§ **Exercise**: Your answer must be an exact copy of the entries, containing no images.

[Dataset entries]

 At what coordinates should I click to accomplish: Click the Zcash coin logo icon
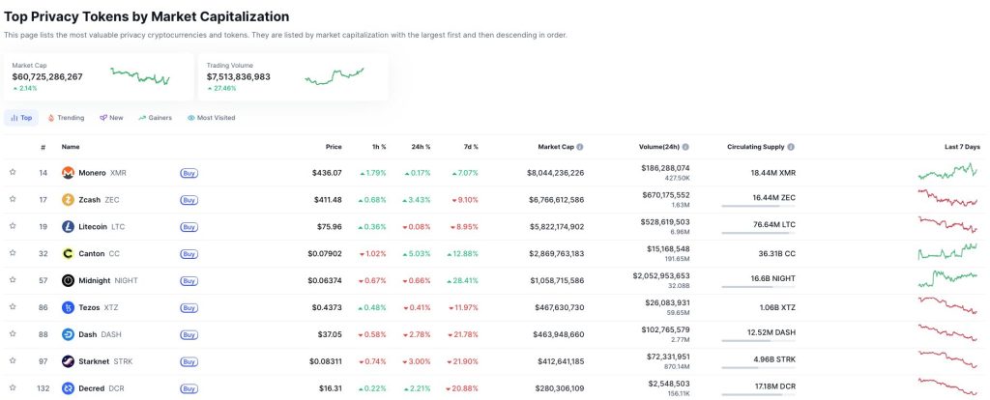click(68, 200)
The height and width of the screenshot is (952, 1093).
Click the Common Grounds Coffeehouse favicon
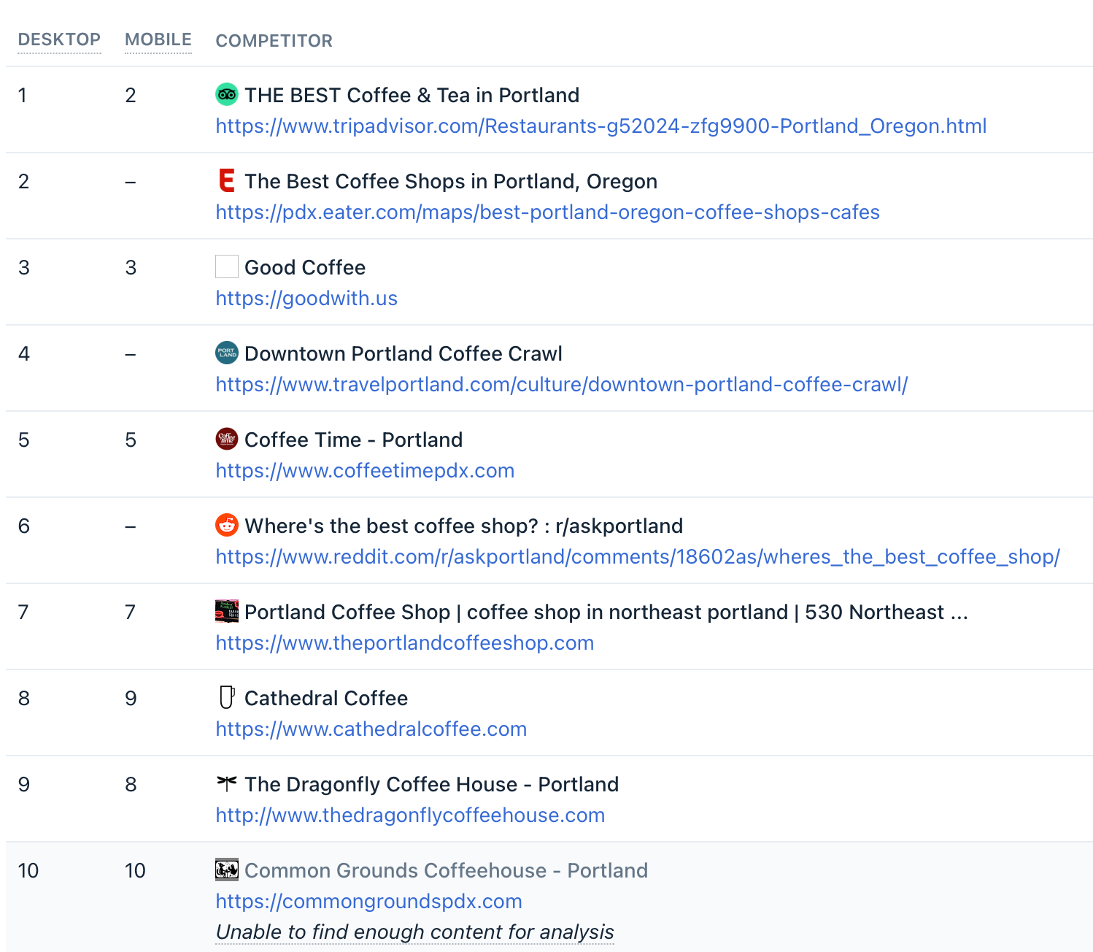[227, 870]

§ **Result**:
 At what coordinates should I click to accomplish: Click the Zcash coin logo icon
click(68, 200)
The height and width of the screenshot is (952, 1093).
Click the Common Grounds Coffeehouse favicon
[227, 870]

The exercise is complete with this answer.